The statements and views expressed in the postings on the Ocean & Offshore Energy Projects and Policy Blog are my own and do not reflect those of Nixon Peabody LLP. This Blog does not provide specific legal advice. Reading or visiting this Blog does not create an attorney client relationship. This Blog should not be used as a substitute for competent legal advice from a licensed professional attorney in your state.

Wednesday, April 25, 2012

Offshore Energy Blog Author Featured in Law360: BOEM Requests Comments on Limited Lease for New Hydrokinetic Technology

It's been relatively quiet in the U.S. offshore wind industry lately, so it's great to see some movement in other ocean-energy development projects. Yesterday, BOEM announced that it has published a Notice in the Federal Register announcing the beginning of a 30 day public comment period on an environmental assessment that considers the effects of issuing a lease for testing equipment designed to use the force of ocean currents to generate renewable energy.

The lease would be the first limited lease granted for the purpose of testing experimental hydrokinetic devices that produce energy from ocean and tidal currents on the outer continental shelf.  The applicant, Florida Atlantic University, hopes that the lease will lead to the development of successful power-producing hydrokinetic instruments that can be deployed for commercial energy production.  The proposed lease area is 17,080 total acres and is located approximately nine to 15 nautical miles offshore Fort Lauderdale.

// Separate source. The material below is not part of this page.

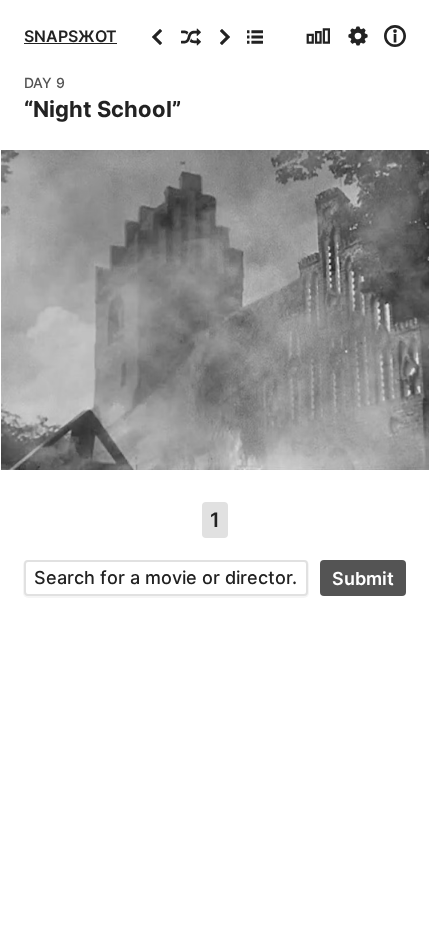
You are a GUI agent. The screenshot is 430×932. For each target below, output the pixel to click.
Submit (363, 578)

Law360 published an article including additional details about the project and featuring the following third party commentary from yours truly:
Energy and project finance attorneys are keeping a close eye on new hydropower technologies, like the ones Florida Atlantic University seeks to test, according to Jennifer Simon Lento of Nixon Peabody LLP, an attorney who writes an offshore energy blog.
Despite advances in land-based wind and solar power, the U.S.' enormous clean energy resources remain underutilized, and efforts to increase offshore energy production deserve support, Lento said.
“This is a very important intermediary step to progressing a new ocean-based energy technology, but it's still an early step," Lento said. “Any time I see the government clearing the way to allow one of these other technologies to move forward, it can only be a good thing.”